(Dataset items)
○ ○ ○ ○ ○ ○ ○
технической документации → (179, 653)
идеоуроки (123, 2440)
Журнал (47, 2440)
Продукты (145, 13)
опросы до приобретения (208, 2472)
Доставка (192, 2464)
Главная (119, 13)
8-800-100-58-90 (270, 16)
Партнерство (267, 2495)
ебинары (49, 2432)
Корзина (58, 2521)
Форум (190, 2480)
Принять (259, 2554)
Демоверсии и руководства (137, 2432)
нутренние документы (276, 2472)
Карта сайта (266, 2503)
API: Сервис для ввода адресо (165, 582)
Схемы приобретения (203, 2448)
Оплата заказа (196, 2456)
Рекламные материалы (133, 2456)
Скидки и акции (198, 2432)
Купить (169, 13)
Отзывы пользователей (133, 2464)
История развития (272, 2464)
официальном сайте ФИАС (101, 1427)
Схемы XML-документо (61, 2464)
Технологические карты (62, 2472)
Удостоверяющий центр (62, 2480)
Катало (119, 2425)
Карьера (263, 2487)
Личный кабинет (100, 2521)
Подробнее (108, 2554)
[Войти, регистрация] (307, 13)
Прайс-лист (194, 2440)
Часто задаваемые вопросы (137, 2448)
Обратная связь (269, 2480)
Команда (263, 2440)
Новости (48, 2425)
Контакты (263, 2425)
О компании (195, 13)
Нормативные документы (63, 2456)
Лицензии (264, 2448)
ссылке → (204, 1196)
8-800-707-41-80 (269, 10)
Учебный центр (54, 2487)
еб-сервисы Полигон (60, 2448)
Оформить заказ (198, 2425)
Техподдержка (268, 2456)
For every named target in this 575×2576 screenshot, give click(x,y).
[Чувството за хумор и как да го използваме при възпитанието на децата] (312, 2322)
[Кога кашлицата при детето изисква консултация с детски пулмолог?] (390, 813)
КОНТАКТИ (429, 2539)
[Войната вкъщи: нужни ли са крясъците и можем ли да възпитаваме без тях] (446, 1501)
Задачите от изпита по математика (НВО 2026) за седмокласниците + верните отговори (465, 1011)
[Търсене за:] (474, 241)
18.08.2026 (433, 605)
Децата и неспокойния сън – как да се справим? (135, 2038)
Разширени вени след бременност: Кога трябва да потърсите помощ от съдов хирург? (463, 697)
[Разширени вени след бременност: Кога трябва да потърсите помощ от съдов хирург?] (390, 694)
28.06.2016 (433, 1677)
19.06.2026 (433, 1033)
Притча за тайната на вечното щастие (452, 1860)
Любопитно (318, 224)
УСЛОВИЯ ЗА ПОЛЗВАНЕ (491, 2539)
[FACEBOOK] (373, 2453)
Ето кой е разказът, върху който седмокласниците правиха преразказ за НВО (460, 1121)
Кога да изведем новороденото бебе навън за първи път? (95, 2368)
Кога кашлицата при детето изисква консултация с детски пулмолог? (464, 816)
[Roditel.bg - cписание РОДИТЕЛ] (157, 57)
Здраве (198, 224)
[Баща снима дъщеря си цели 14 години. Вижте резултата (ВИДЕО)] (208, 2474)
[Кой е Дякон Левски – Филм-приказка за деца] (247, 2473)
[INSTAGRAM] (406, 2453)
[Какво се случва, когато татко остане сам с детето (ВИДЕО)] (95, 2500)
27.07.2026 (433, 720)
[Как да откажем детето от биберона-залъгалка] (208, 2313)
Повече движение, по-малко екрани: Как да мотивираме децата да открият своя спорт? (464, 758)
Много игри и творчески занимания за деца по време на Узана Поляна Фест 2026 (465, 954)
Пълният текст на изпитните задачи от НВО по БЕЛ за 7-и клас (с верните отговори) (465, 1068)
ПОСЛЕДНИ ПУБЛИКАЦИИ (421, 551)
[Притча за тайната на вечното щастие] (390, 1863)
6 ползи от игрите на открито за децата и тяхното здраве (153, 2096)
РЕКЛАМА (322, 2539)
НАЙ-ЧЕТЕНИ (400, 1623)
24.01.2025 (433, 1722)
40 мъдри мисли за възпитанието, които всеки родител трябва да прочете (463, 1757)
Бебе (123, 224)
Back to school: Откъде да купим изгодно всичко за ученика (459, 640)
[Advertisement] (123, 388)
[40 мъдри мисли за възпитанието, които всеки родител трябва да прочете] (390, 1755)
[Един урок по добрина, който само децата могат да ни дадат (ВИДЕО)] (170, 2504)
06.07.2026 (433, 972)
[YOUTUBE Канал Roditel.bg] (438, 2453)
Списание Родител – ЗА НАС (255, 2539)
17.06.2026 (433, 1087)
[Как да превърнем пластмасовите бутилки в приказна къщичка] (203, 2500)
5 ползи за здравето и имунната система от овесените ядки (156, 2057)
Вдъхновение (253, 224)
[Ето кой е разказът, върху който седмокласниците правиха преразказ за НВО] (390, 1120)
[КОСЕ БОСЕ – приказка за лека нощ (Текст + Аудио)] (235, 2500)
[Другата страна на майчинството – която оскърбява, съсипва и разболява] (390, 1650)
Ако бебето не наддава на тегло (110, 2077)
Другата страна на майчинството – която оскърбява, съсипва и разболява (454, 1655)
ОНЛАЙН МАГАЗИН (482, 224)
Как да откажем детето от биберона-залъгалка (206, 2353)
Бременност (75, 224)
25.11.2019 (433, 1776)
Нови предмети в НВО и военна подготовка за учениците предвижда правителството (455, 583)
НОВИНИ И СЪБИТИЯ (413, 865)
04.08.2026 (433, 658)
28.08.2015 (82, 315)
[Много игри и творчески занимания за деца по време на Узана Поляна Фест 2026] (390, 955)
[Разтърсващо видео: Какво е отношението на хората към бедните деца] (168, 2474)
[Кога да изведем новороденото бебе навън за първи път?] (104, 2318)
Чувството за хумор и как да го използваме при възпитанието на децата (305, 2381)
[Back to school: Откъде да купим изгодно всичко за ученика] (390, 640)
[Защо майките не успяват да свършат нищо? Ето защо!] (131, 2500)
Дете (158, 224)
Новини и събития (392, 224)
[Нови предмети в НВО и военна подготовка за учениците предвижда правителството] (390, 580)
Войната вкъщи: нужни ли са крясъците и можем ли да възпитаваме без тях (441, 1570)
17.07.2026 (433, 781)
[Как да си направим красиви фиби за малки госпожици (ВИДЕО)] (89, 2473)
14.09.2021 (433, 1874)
○ ○ ○ ○ ○ ○ ○
§ **Task**:
All of the entries above, written out exactly, make up the reply.

§ **Solution**:
технической документации → (179, 653)
идеоуроки (123, 2440)
Журнал (47, 2440)
Продукты (145, 13)
опросы до приобретения (208, 2472)
Доставка (192, 2464)
Главная (119, 13)
8-800-100-58-90 (270, 16)
Партнерство (267, 2495)
ебинары (49, 2432)
Корзина (58, 2521)
Форум (190, 2480)
Принять (259, 2554)
Демоверсии и руководства (137, 2432)
нутренние документы (276, 2472)
Карта сайта (266, 2503)
API: Сервис для ввода адресо (165, 582)
Схемы приобретения (203, 2448)
Оплата заказа (196, 2456)
Рекламные материалы (133, 2456)
Скидки и акции (198, 2432)
Купить (169, 13)
Отзывы пользователей (133, 2464)
История развития (272, 2464)
официальном сайте ФИАС (101, 1427)
Схемы XML-документо (61, 2464)
Технологические карты (62, 2472)
Удостоверяющий центр (62, 2480)
Катало (119, 2425)
Карьера (263, 2487)
Личный кабинет (100, 2521)
Подробнее (108, 2554)
[Войти, регистрация] (307, 13)
Прайс-лист (194, 2440)
Часто задаваемые вопросы (137, 2448)
Обратная связь (269, 2480)
Команда (263, 2440)
Новости (48, 2425)
Контакты (263, 2425)
О компании (195, 13)
Нормативные документы (63, 2456)
Лицензии (264, 2448)
ссылке → (204, 1196)
8-800-707-41-80 (269, 10)
Учебный центр (54, 2487)
еб-сервисы Полигон (60, 2448)
Оформить заказ (198, 2425)
Техподдержка (268, 2456)
For every named target in this 575×2576 screenshot, give click(x,y).
[Чувството за хумор и как да го използваме при възпитанието на децата] (312, 2322)
[Кога кашлицата при детето изисква консултация с детски пулмолог?] (390, 813)
КОНТАКТИ (429, 2539)
[Войната вкъщи: нужни ли са крясъците и можем ли да възпитаваме без тях] (446, 1501)
Задачите от изпита по математика (НВО 2026) за седмокласниците + верните отговори (465, 1011)
[Търсене за:] (474, 241)
18.08.2026 (433, 605)
Децата и неспокойния сън – как да се справим? (135, 2038)
Разширени вени след бременност: Кога трябва да потърсите помощ от съдов хирург? (463, 697)
[Разширени вени след бременност: Кога трябва да потърсите помощ от съдов хирург?] (390, 694)
28.06.2016 (433, 1677)
19.06.2026 (433, 1033)
Притча за тайната на вечното щастие (452, 1860)
Любопитно (318, 224)
УСЛОВИЯ ЗА ПОЛЗВАНЕ (491, 2539)
[FACEBOOK] (373, 2453)
Ето кой е разказът, върху който седмокласниците правиха преразказ за НВО (460, 1121)
Кога да изведем новороденото бебе навън за първи път? (95, 2368)
Кога кашлицата при детето изисква консултация с детски пулмолог? (464, 816)
[Roditel.bg - cписание РОДИТЕЛ] (157, 57)
Здраве (198, 224)
[Баща снима дъщеря си цели 14 години. Вижте резултата (ВИДЕО)] (208, 2474)
[Кой е Дякон Левски – Филм-приказка за деца] (247, 2473)
[INSTAGRAM] (406, 2453)
[Какво се случва, когато татко остане сам с детето (ВИДЕО)] (95, 2500)
27.07.2026 (433, 720)
[Как да откажем детето от биберона-залъгалка] (208, 2313)
Повече движение, по-малко екрани: Как да мотивираме децата да открият своя спорт? (464, 758)
Много игри и творчески занимания за деца по време на Узана Поляна Фест 2026 (465, 954)
Пълният текст на изпитните задачи от НВО по БЕЛ за 7-и клас (с верните отговори) (465, 1068)
ПОСЛЕДНИ ПУБЛИКАЦИИ (421, 551)
[Притча за тайната на вечното щастие] (390, 1863)
6 ползи от игрите на открито за децата и тяхното здраве (153, 2096)
РЕКЛАМА (322, 2539)
НАЙ-ЧЕТЕНИ (400, 1623)
24.01.2025 (433, 1722)
40 мъдри мисли за възпитанието, които всеки родител трябва да прочете (463, 1757)
Бебе (123, 224)
Back to school: Откъде да купим изгодно всичко за ученика (459, 640)
[Advertisement] (123, 388)
[40 мъдри мисли за възпитанието, които всеки родител трябва да прочете] (390, 1755)
[Един урок по добрина, който само децата могат да ни дадат (ВИДЕО)] (170, 2504)
06.07.2026 (433, 972)
[YOUTUBE Канал Roditel.bg] (438, 2453)
Списание Родител – ЗА НАС (255, 2539)
17.06.2026 (433, 1087)
[Как да превърнем пластмасовите бутилки в приказна къщичка] (203, 2500)
5 ползи за здравето и имунната система от овесените ядки (156, 2057)
Вдъхновение (253, 224)
[Ето кой е разказът, върху който седмокласниците правиха преразказ за НВО] (390, 1120)
[КОСЕ БОСЕ – приказка за лека нощ (Текст + Аудио)] (235, 2500)
[Другата страна на майчинството – която оскърбява, съсипва и разболява] (390, 1650)
Ако бебето не наддава на тегло (110, 2077)
Другата страна на майчинството – която оскърбява, съсипва и разболява (454, 1655)
ОНЛАЙН МАГАЗИН (482, 224)
Как да откажем детето от биберона-залъгалка (206, 2353)
Бременност (75, 224)
25.11.2019 (433, 1776)
Нови предмети в НВО и военна подготовка за учениците предвижда правителството (455, 583)
НОВИНИ И СЪБИТИЯ (413, 865)
04.08.2026 (433, 658)
28.08.2015 (82, 315)
[Много игри и творчески занимания за деца по време на Узана Поляна Фест 2026] (390, 955)
[Разтърсващо видео: Какво е отношението на хората към бедните деца] (168, 2474)
[Кога да изведем новороденото бебе навън за първи път?] (104, 2318)
Чувството за хумор и как да го използваме при възпитанието на децата (305, 2381)
[Back to school: Откъде да купим изгодно всичко за ученика] (390, 640)
[Защо майките не успяват да свършат нищо? Ето защо!] (131, 2500)
Дете (158, 224)
Новини и събития (392, 224)
[Нови предмети в НВО и военна подготовка за учениците предвижда правителството] (390, 580)
Войната вкъщи: нужни ли са крясъците и можем ли да възпитаваме без тях (441, 1570)
17.07.2026 (433, 781)
[Как да си направим красиви фиби за малки госпожици (ВИДЕО)] (89, 2473)
14.09.2021 (433, 1874)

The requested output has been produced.